Content starts

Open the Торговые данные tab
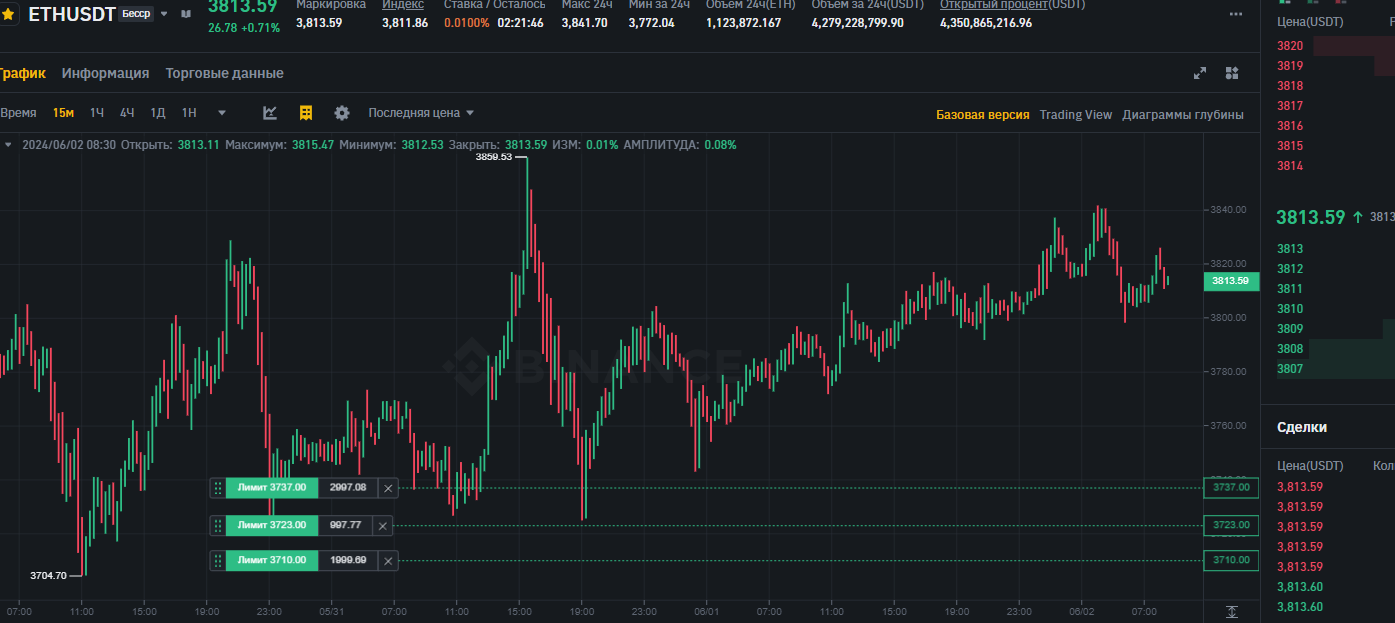The width and height of the screenshot is (1395, 623). point(224,73)
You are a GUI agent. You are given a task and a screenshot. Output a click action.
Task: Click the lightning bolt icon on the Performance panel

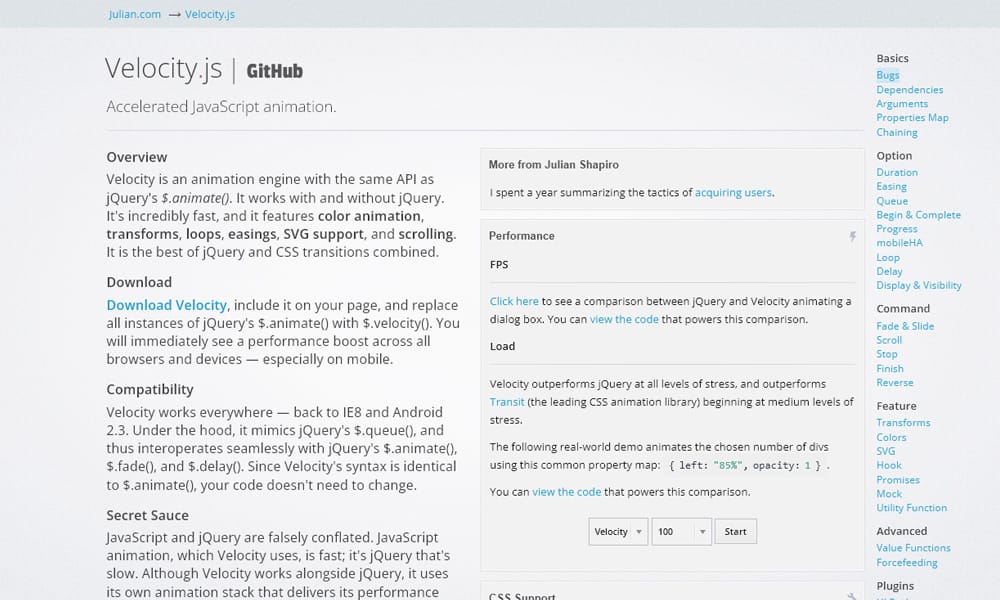[851, 235]
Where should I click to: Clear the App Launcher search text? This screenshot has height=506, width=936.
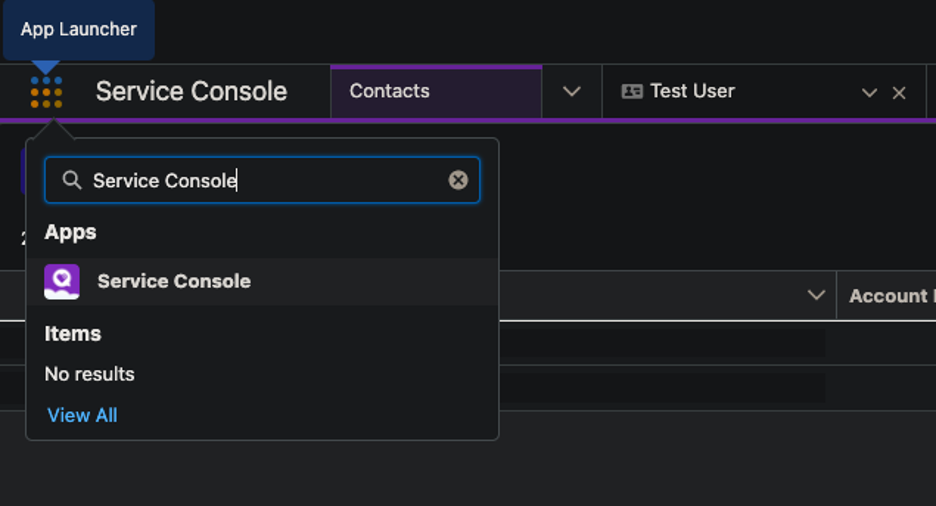(x=458, y=180)
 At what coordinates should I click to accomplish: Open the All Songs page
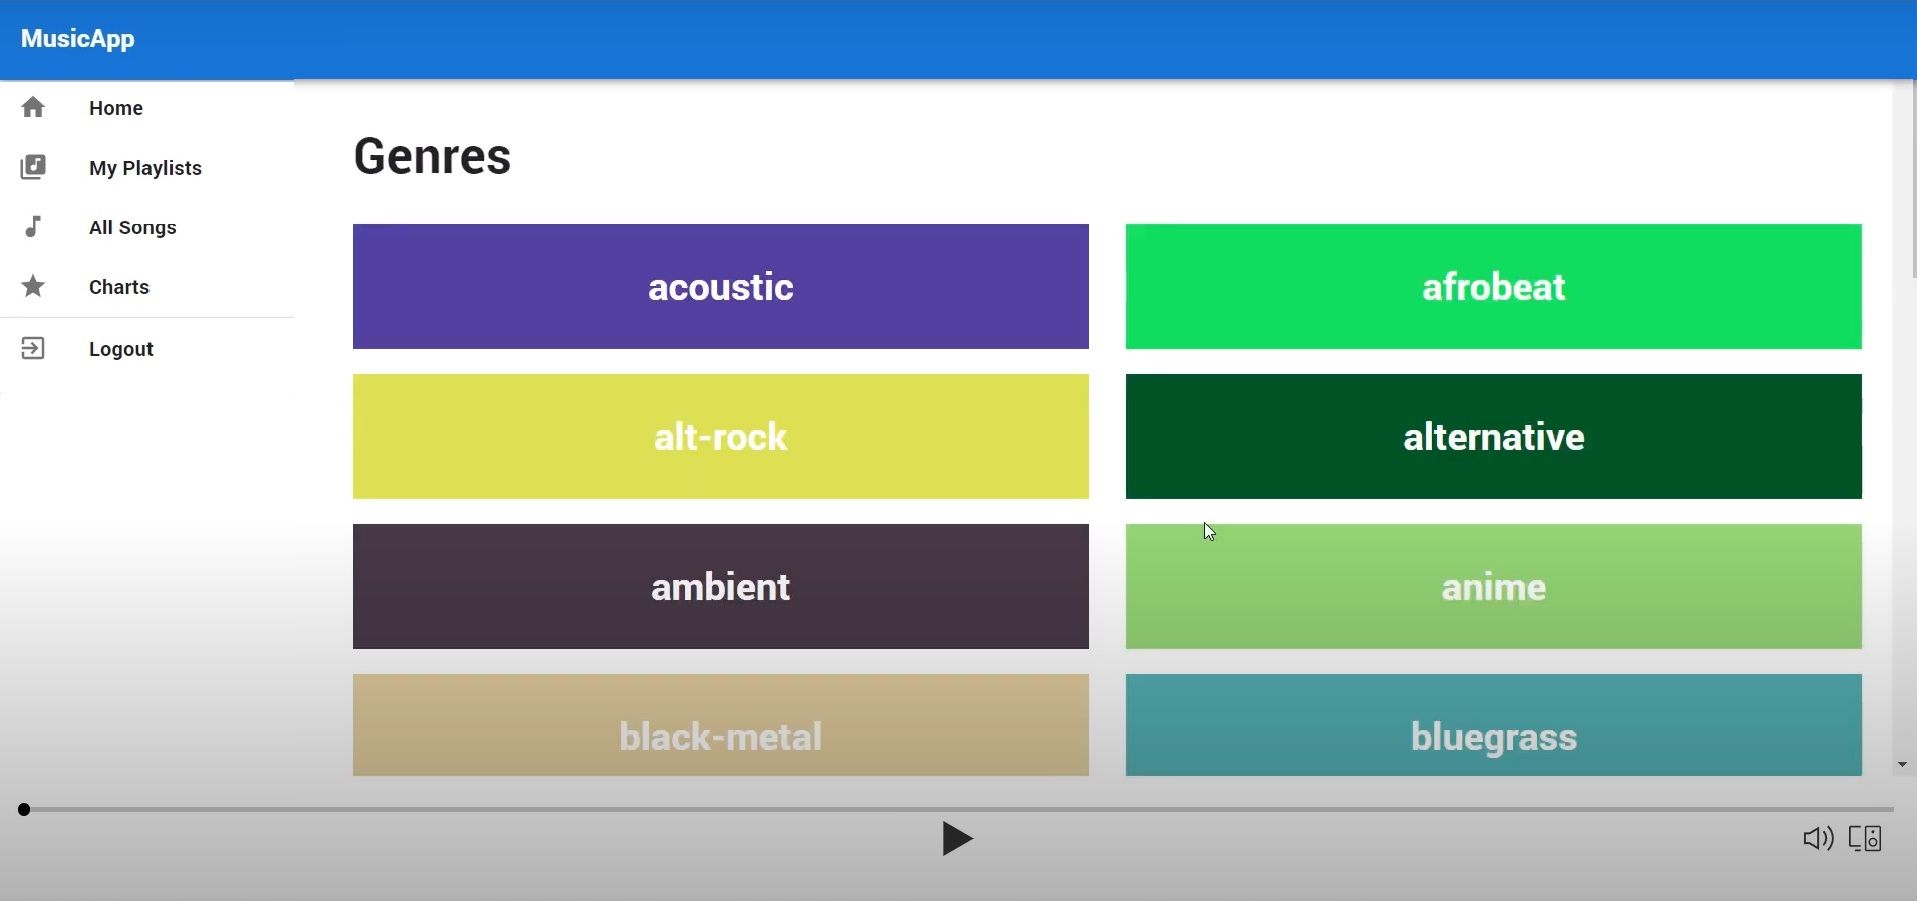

Content ends

> _WHAT NEEDS TO BE DONE_:
Please output all of the entries above exactly, but without any picture.

> _WRITTEN SOLUTION_:
Open the Торговые данные tab
The width and height of the screenshot is (1395, 623). point(224,73)
You are a GUI agent. You are given a task and a screenshot. Output a click action.
Task: Click the lightning bolt icon on the Performance panel

[851, 235]
Where should I click to: Clear the App Launcher search text? This screenshot has height=506, width=936.
(x=458, y=180)
 At what coordinates should I click to accomplish: Open the All Songs page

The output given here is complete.